Korban Teori Konspirasi COVID-19 Bukan Hanya Kecerdasan Penganutnya

picture-alliance/dpa
picture-alliance/dpa
Sumber :
  • dw

Ada sesuatu yang menyebar sama cepatnya dengan virus di masa pandemi ini. Ia adalah teori konspirasi. Dua puluh enam persen warga Kanada, dalam survei yang digelar baru-baru ini, percaya bahwa COVID-19 merupakan senjata biologis. Sebelas persen percaya bahwa penyebarannya didorong oleh teknologi 5G.

Kita belum punya data berapa banyak warga Indonesia yang percaya dengan teori konspirasi COVID-19. Namun, saya berani bertaruh, jumlahnya tak akan sedikit.

Kepercayaan terhadap konspirasi merupakan kecenderungan yang manusiawi. Setiap zaman memiliki teori konspirasinya. Setiap masyarakat dan kelompok memiliki juru bicaranya. Hanya saja, hari-hari ini kepercayaan semacam tak lagi sekadar menjengkelkan. Sebelumnya, kita bisa mengesampingkan mereka yang sedikit-sedikit mengira ada kongkalikong elite global di balik kesuraman hidup mereka. Kini koar-koar mereka dapat menghilangkan kewaspadaan orang-orang terhadap COVID-19.

Para penganut teori konspirasi ini bukan lagi sekadar bapak-bapak nyentrik yang mencurigai tamu di rumah tetangga Anda ialah agen rahasia dalam penyamaran. Mereka, sekarang, ialah penyebar pengetahuan yang mengancam kesehatan publik.

Anatomi Teori Konspirasi

Ada sanggahan yang cukup rumit untuk menimpali teori-teori konspirasi COVID-19, termasuk bagaimana pengetahuan rekayasa virus yang ada tak menduga model virus COVID-19 dapat melekat dengan ampuh ke sel manusia. Namun, membuktikan kekonyolan teori ini tak membutuhkan banyak perkakas di luar logika yang ketat. Kalau COVID-19 memang merupakan senjata biologis, mengapa merekayasa senjata yang akan melumpuhkan perekonomian seisi dunia?

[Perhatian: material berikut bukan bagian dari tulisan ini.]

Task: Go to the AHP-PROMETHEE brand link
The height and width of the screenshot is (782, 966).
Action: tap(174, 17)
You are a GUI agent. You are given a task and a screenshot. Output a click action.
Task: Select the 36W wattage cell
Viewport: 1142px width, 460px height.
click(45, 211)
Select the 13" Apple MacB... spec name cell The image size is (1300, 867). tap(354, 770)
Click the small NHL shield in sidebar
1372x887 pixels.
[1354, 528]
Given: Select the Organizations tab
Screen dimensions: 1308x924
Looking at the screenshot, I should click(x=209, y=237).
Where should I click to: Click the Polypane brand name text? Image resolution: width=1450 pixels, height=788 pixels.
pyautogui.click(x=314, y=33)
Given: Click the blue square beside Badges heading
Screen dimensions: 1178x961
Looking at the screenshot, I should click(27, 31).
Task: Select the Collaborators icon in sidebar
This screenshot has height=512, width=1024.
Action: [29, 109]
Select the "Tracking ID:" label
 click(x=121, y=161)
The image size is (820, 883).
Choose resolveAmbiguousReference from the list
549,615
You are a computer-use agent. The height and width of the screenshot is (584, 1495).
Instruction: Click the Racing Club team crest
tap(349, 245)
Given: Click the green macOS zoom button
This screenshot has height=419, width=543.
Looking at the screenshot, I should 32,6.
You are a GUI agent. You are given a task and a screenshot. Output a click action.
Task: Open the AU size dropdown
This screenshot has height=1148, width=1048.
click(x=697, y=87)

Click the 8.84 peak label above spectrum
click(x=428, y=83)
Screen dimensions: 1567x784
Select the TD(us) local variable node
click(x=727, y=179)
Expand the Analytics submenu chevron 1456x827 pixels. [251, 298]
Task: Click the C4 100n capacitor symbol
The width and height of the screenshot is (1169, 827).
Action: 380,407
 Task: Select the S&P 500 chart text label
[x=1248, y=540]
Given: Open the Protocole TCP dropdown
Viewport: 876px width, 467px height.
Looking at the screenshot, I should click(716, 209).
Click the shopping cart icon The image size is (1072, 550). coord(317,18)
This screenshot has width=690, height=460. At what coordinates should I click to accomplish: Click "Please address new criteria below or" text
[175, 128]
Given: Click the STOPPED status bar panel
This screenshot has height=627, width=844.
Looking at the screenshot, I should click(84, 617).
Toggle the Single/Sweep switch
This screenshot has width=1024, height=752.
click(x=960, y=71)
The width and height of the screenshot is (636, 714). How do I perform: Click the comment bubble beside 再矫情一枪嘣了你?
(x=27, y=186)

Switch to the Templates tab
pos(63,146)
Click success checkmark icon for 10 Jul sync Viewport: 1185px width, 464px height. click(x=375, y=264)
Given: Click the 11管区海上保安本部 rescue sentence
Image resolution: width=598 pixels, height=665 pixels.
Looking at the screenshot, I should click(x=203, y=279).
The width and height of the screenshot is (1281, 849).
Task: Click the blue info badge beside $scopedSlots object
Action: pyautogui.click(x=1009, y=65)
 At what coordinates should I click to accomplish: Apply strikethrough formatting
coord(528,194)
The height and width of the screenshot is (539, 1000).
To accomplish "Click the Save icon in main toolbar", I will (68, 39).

Teori konspirasi COVID-19 selalu berawal dan berakhir dengan ada pihak yang diuntungkan di balik wabah. Hanya saja, sangat sulit, kalau tak mau bilang mustahil, untuk memperkirakan keuntungan yang bakal didapat dari pandemi yang menciptakan ketidakpastian global. Negara-negara kehilangan pendapatannya. Pemerintahan terancam terguling. Bisnis-bisnis kembang-kempis dan menagih stimulus dari negara agar dapat bertahan hidup.